Complicado e difícil, sempre acrescentava meu pai. Guimarães Rosas nunca foi tão atual. Os perigos ameaçam a todo instante, com guerras tradicionais por territórios, ouro ou vaidade, com a violência da desigualdade social e do uso de drogas, com o armamento da população, com a bala perdida atravessando o caminho da escola, a enxurrada afogando a falta de planejamento, a loucura do trânsito atropelando a família sem se importar com sinal vermelho.
O mesmo sol que promove vida, também pode tirá-la. Um dia de descuido na juventude pode ser o melanoma do futuro. As primeiras paqueras podem transmitir a doença do beijo (Virus de Epstein Barr) e se o namoro for mais profundo, pode passar o HPV que, décadas depois, causa câncer de útero ou pênis. Se fumar então, nem se fala. Câncer de pulmão, boca, bexiga, rim e tudo o mais. Álcool em excesso também. Se o amendoim vier contaminado com a aflatoxina, quem sofre é o fígado com carcinoma que também acomete mais os que fizeram uma tatuagem descuidada e contraíram o vírus B ou C de hepatite. Se adquirir o HIV, estará exposto à sarcomas e linfomas. Respirando ar poluído, ao câncer de pulmão. Quem gosta muito de churrasco, é bom saber da sua relação com câncer gastrointestinal, também favorecido por salsichas, alimentos processados, defumados ou conservados. Até dormir demais, ou de menos, pode aumentar o risco de câncer de esôfago. O sedentarismo também envolve muitos perigos, inclusive 5% das mortes por câncer.
Água pura, até agora não, mas se houver descuido e vier com Arsênico, como na epidemia da Índia, pode causar câncer de vias urinárias, próstata, pulmão e fígado. Se contaminada com a Microcistina, quantidades no dia a dia é considerada uma forte promotora de câncer primário de fígado.
A gordura corporal tem relação com 13 tipos de câncer, mas mo mundo foi condicionado a gostar do que é doce e calórico. Agora a OMS relaciona adoçantes com câncer, ainda sem certeza, sem precisão sobre a grandeza do risco e com a discordância explícita do FDA. Se for semelhante à luz do sol, pode ser tranquilo usar uma gotinha para combater o amargo da vida, como quem faz uma caminhada no nascer do sol, sem ficar histérico com medo de câncer.
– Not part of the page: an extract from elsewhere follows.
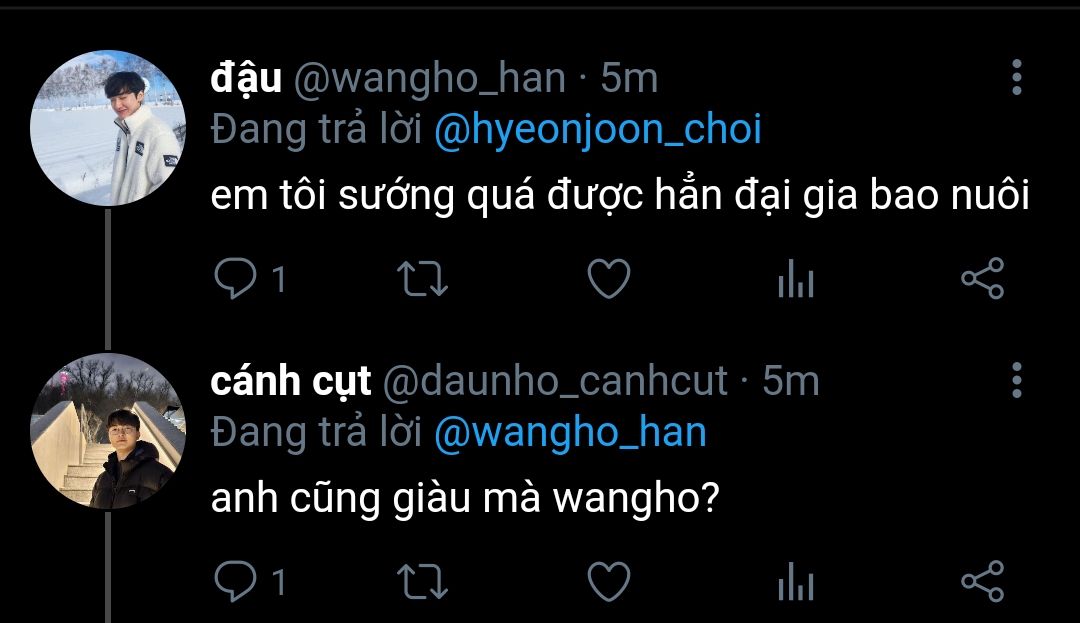The width and height of the screenshot is (1080, 623).
Task: Share đậu's tweet
Action: pyautogui.click(x=983, y=278)
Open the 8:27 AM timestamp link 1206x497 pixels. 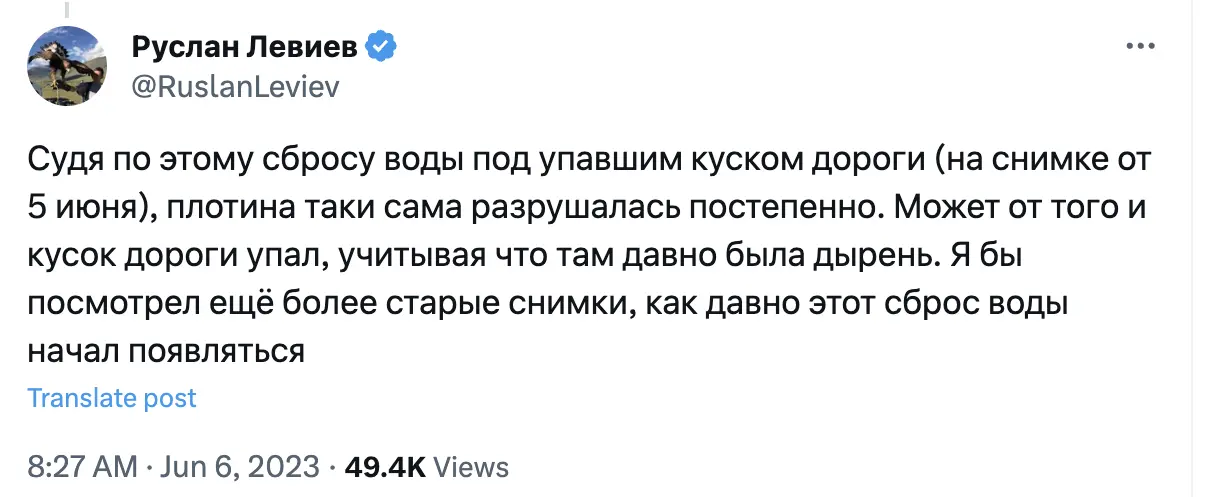tap(80, 466)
A forma como foi divulgada a notícia distorceu a conclusão da OMS, afinal o aspartame foi colocado no mesmo nível do risco de ser cabelereiro. O risco 2b significa que as evidências dos estudos em animais são "menos do que suficientes" para estabelecer a relação. A manchete bem que poderia ser: A OMS define o uso de aspartame como seguro na dose usual e estimula estudos sobre o assunto. Se até 17 latas de refrigerante com aspartame por dia, para um homem de 85 kg, for considerado seguro, algo está errado na proporção que foi dada ao problema, se os estudos concluíram que a "evidência não é convincente". É bom lembrar que água pura, se ingerida nessa quantidade, pode matar por hiponatremia.
A discussão é necessária, considerando o aumento dos casos de câncer no mundo, mas, como sempre, os poetas são mais certeiros do que a ciência: "São demais os perigos dessa vida, para quem tem paixão... aí então é preciso ter cuidado porque deve andar perto uma mulher, tão linda que só espalha sofrimento, tão cheia de pudor que vive nua", definiram Vinícius e Toquinho.